**WHAT THE TASK ASKS:**
Reproduce the full passage recounting the warning to two Navy F-4s about a climbing MiG, word for word.

**PAGE TEXT:**

▬▬▬

The rest of the month and on into June was very active.  There are four other engagement from that month that I still clearly member.  One was when we figured out exactly which two Navy F-4s had a MiG climbing up from directly below to shoot them down and got a specific warning to them in time for them to roll out of danger.

They were able to turn the tables on the MiG and because the F-4s had a significant height and speed advantage, roll over on the MiG to see it “Standing on its tailpipe “almost out of energy” (meaning it was not flying very fast) and shoot them down within a few seconds.”  As the engagement report read. From the time of our warning to the role reversal from hunted to hunter to shooter was well less than a minute, maybe less than 30 seconds.  It was very cool to see teamwork in action.

▬▬▬

**GIVEN ENTRIES:**

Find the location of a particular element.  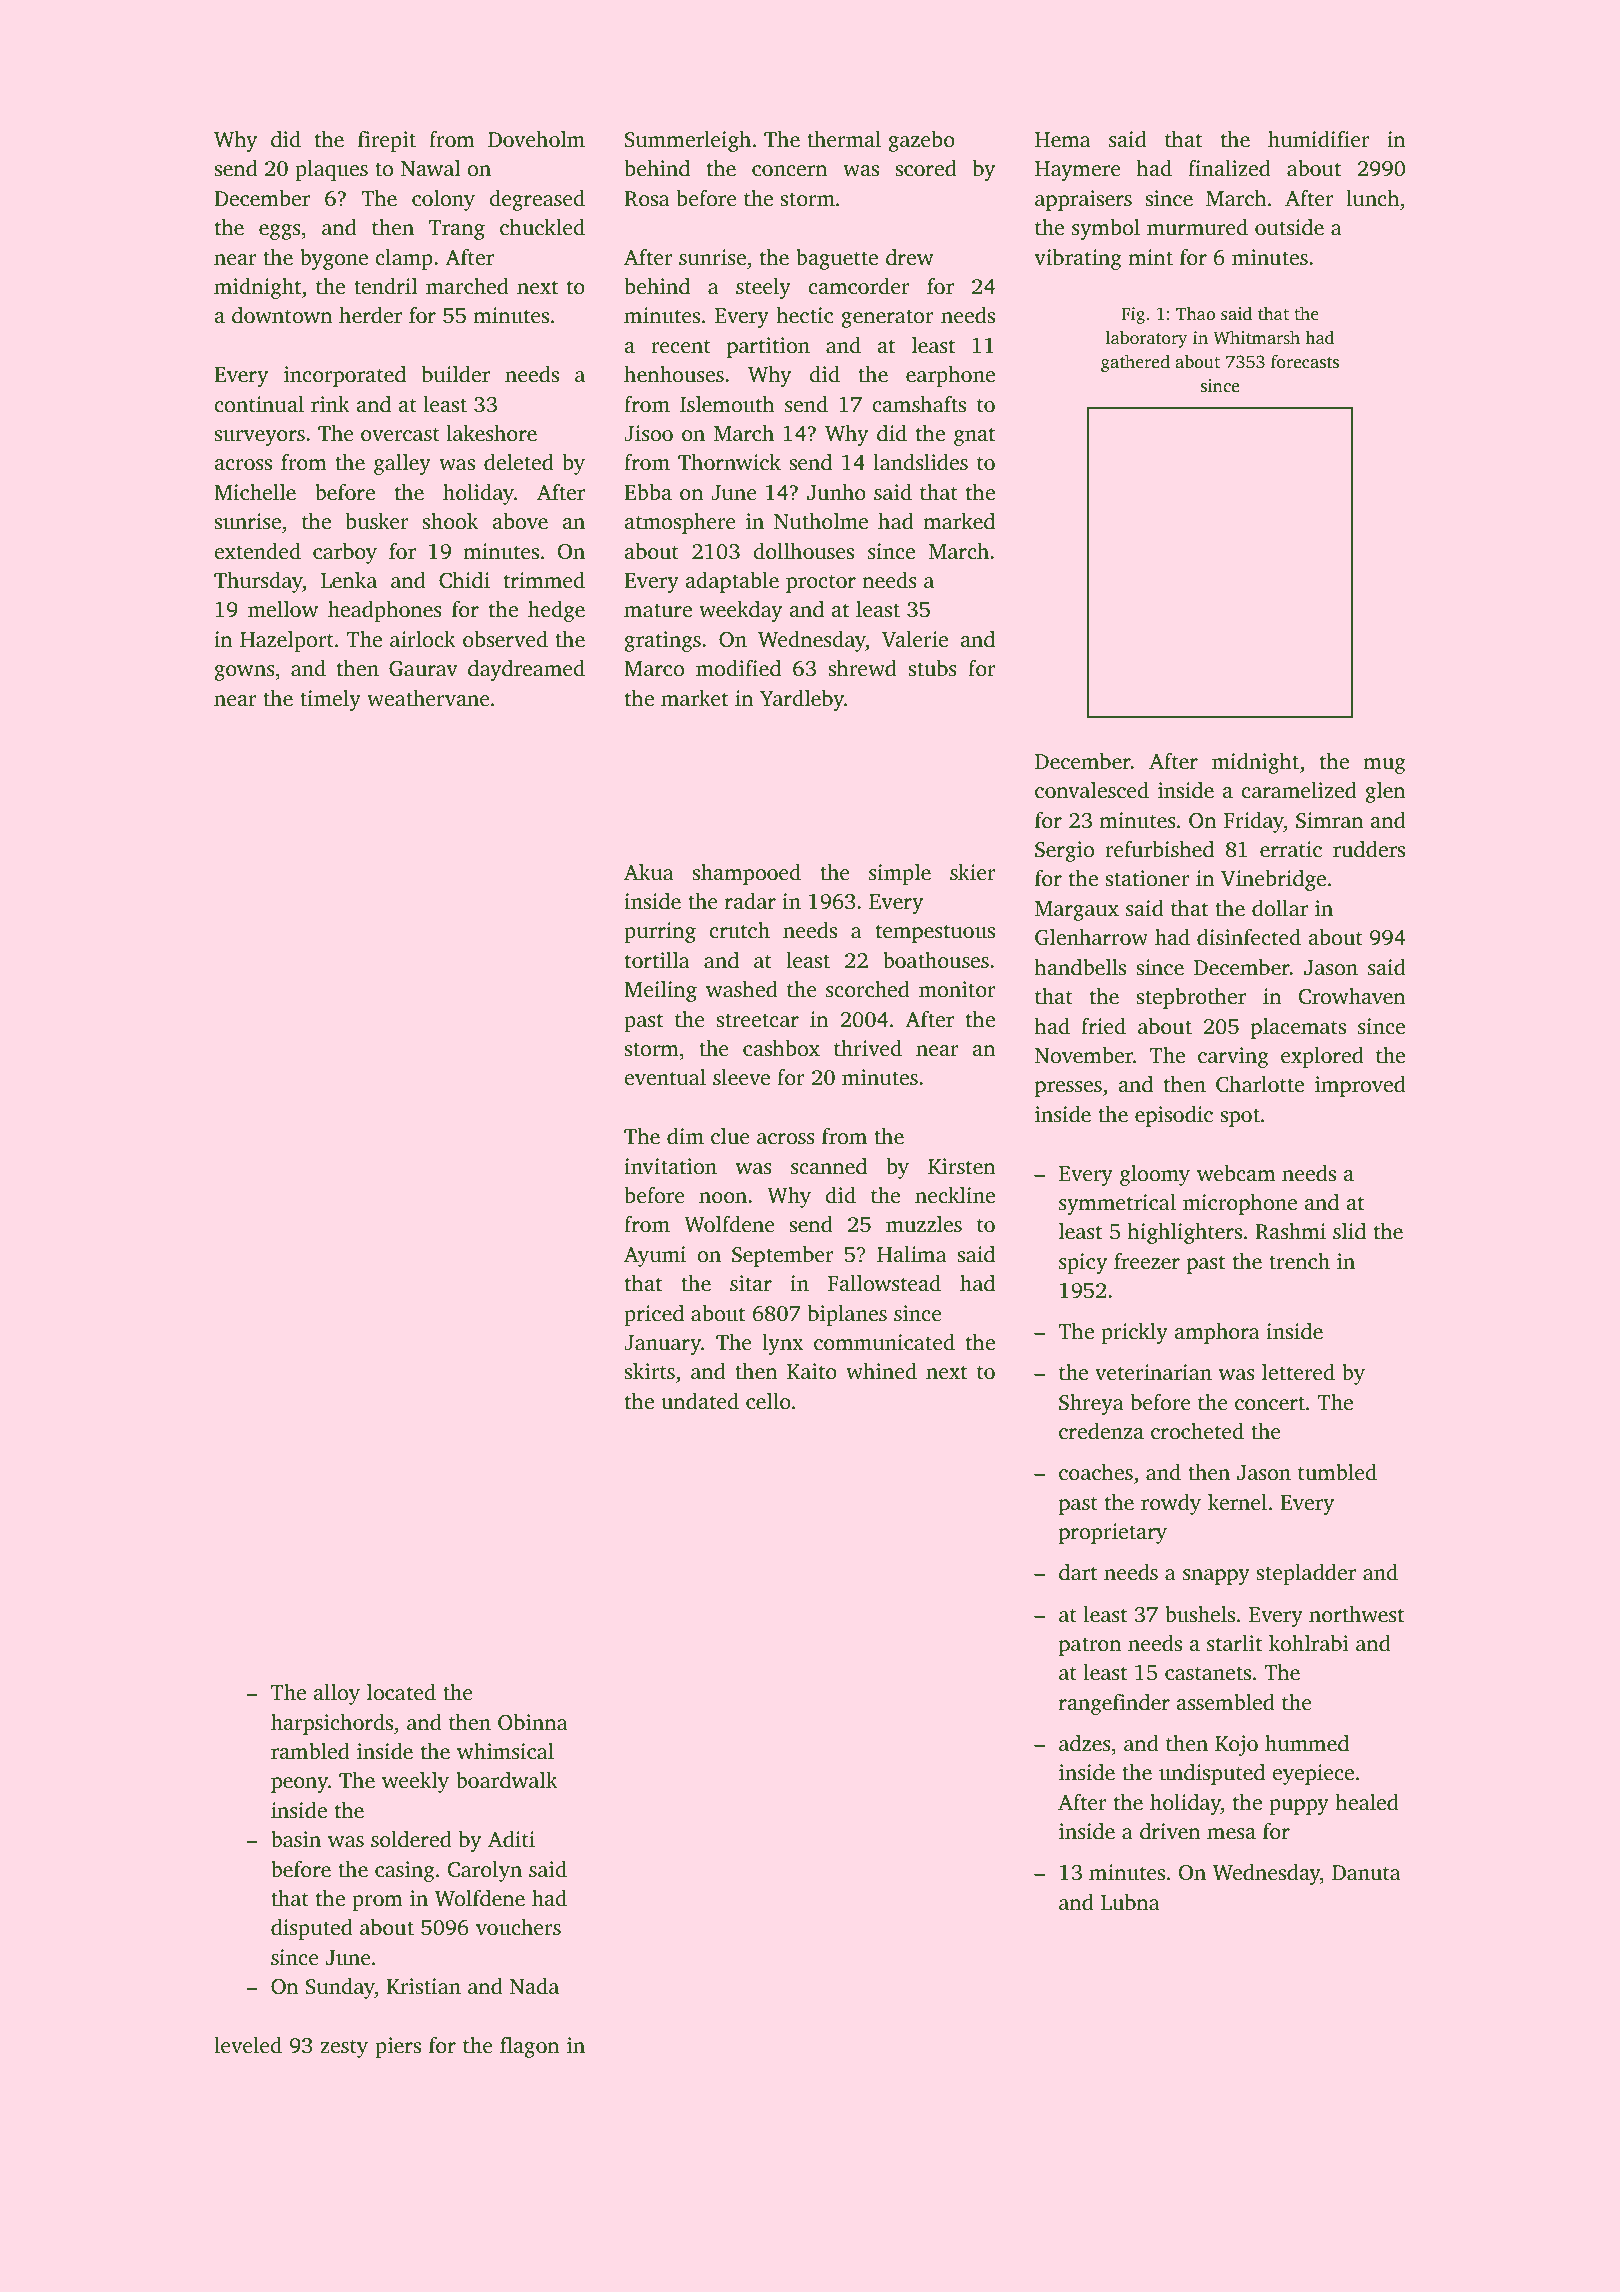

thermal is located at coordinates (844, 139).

▬▬▬

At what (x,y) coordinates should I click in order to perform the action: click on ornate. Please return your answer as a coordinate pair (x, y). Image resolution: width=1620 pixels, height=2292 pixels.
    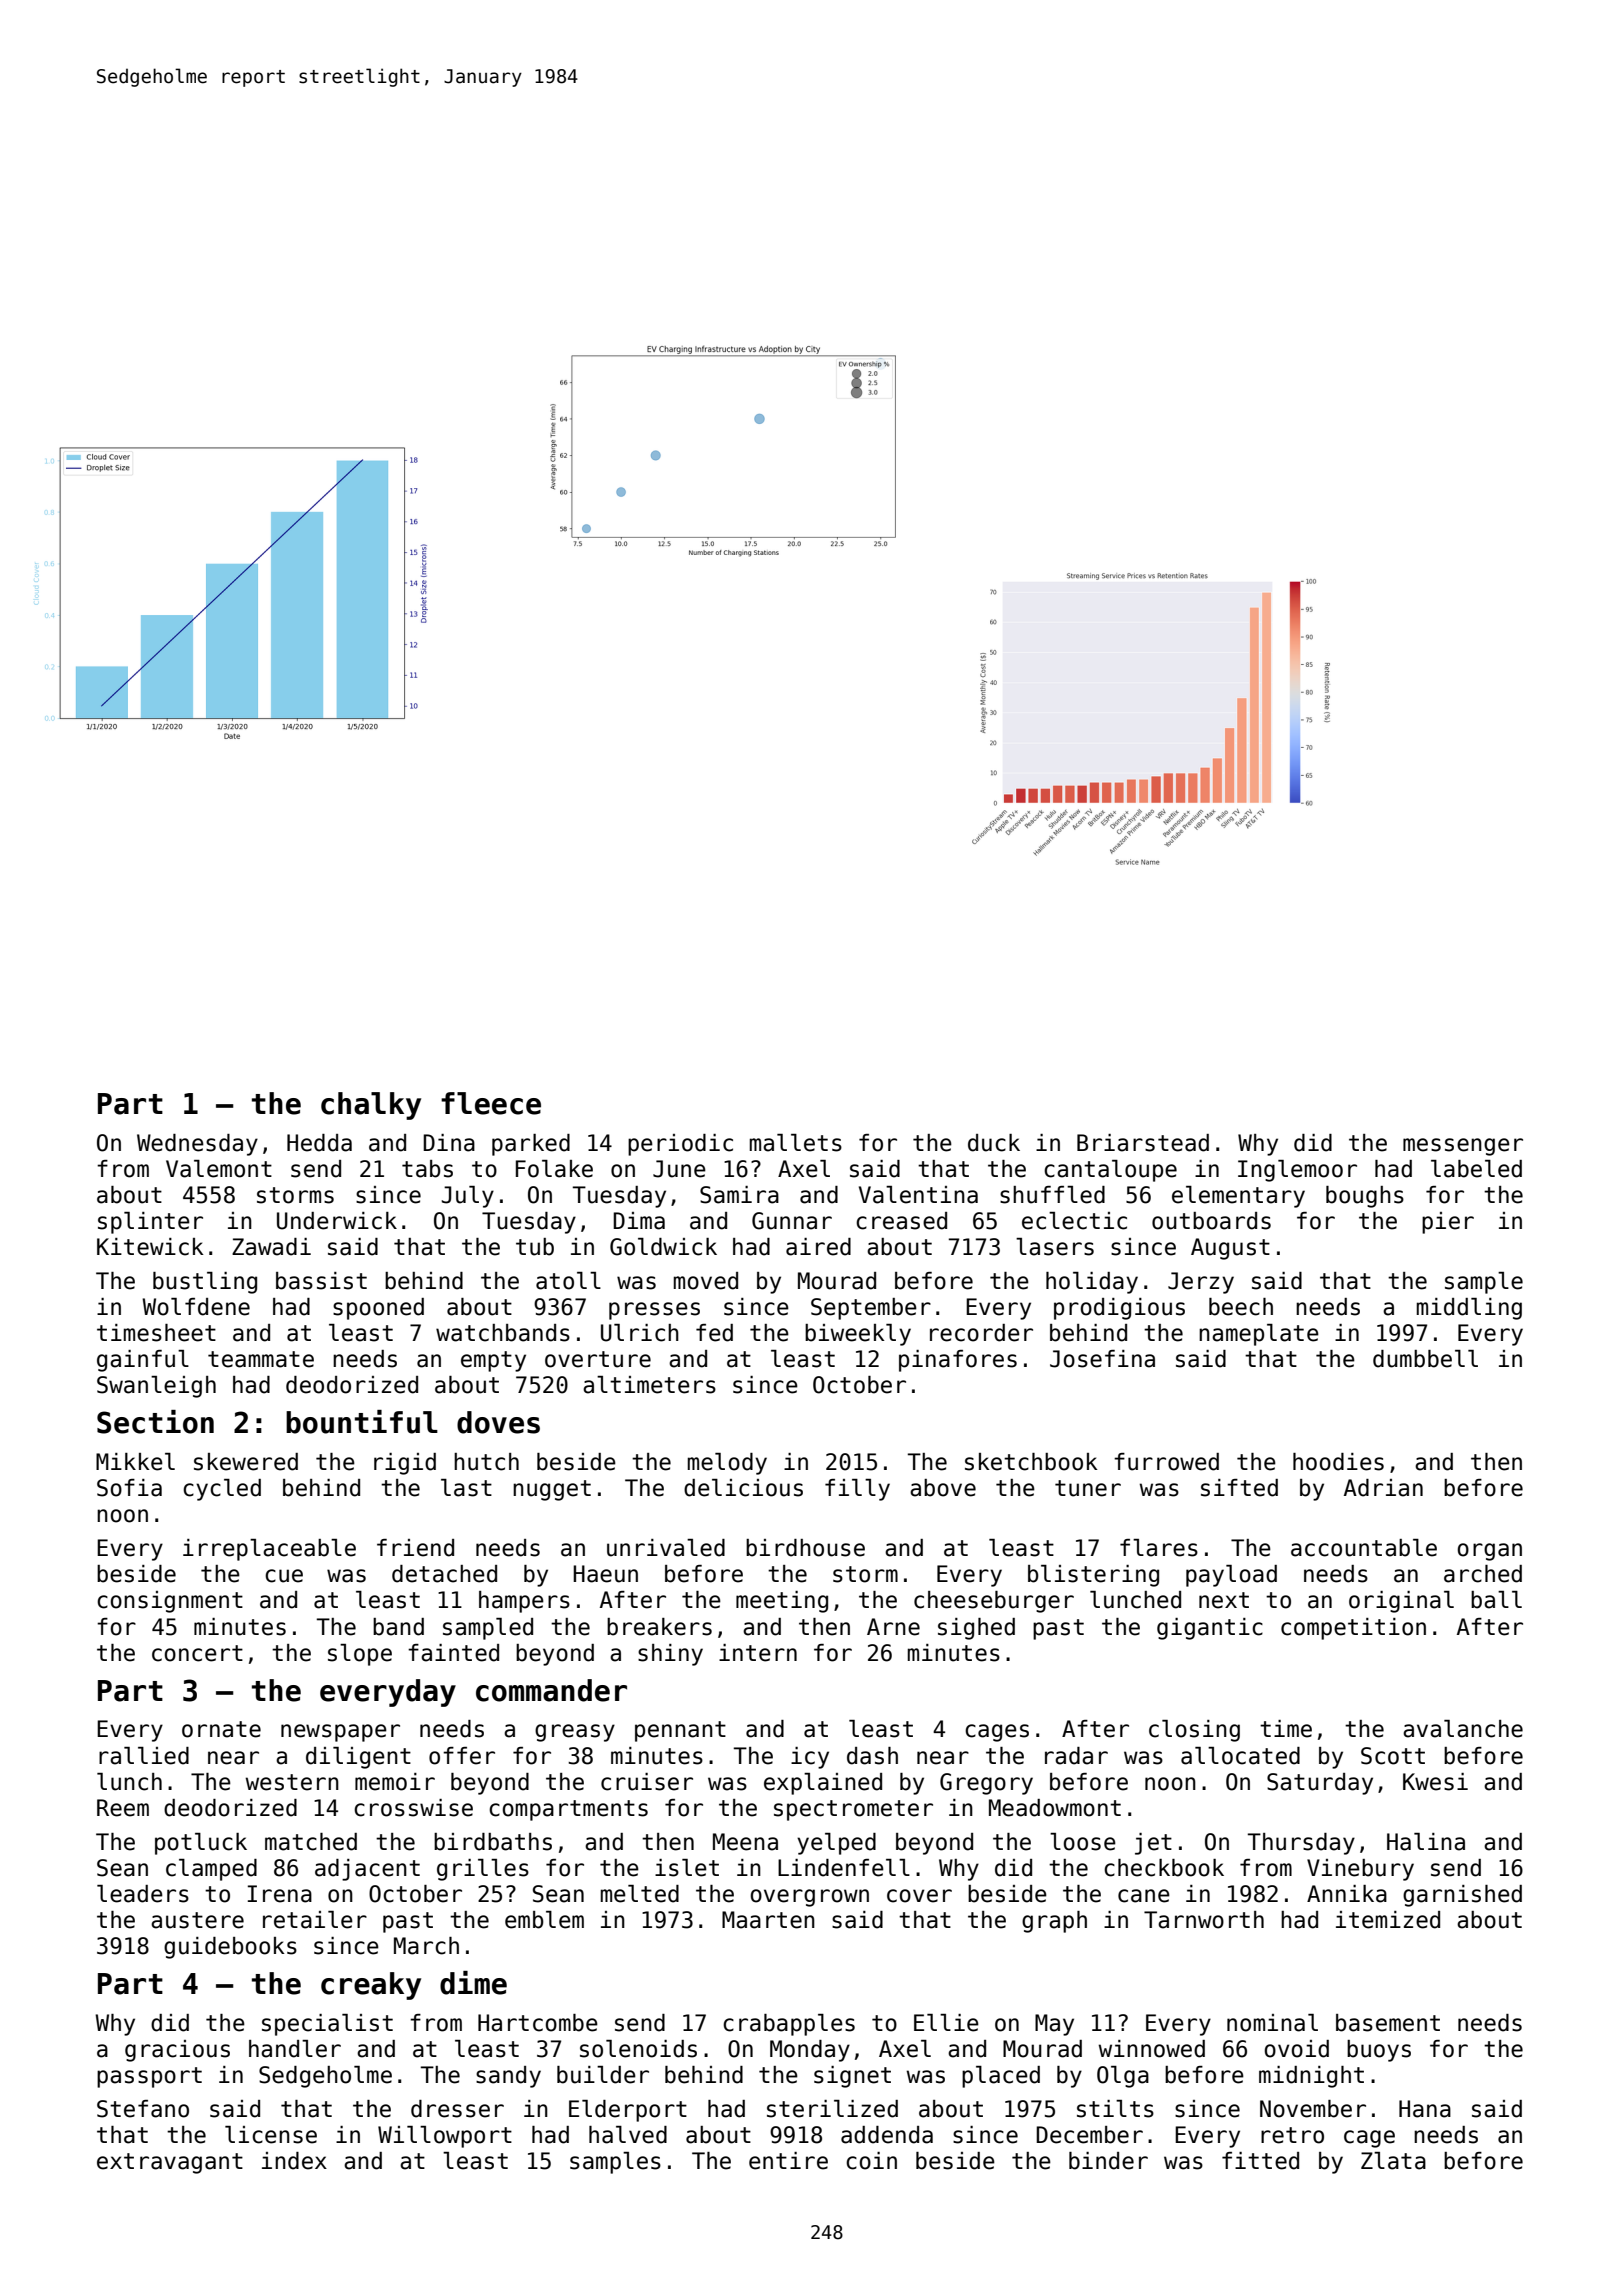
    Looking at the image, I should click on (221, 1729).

▬▬▬

**RESULT OF THE TASK:**
The rest of the month and on into June was very active.  There are four other engagement from that month that I still clearly member.  One was when we figured out exactly which two Navy F-4s had a MiG climbing up from directly below to shoot them down and got a specific warning to them in time for them to roll out of danger.

They were able to turn the tables on the MiG and because the F-4s had a significant height and speed advantage, roll over on the MiG to see it “Standing on its tailpipe “almost out of energy” (meaning it was not flying very fast) and shoot them down within a few seconds.”  As the engagement report read. From the time of our warning to the role reversal from hunted to hunter to shooter was well less than a minute, maybe less than 30 seconds.  It was very cool to see teamwork in action.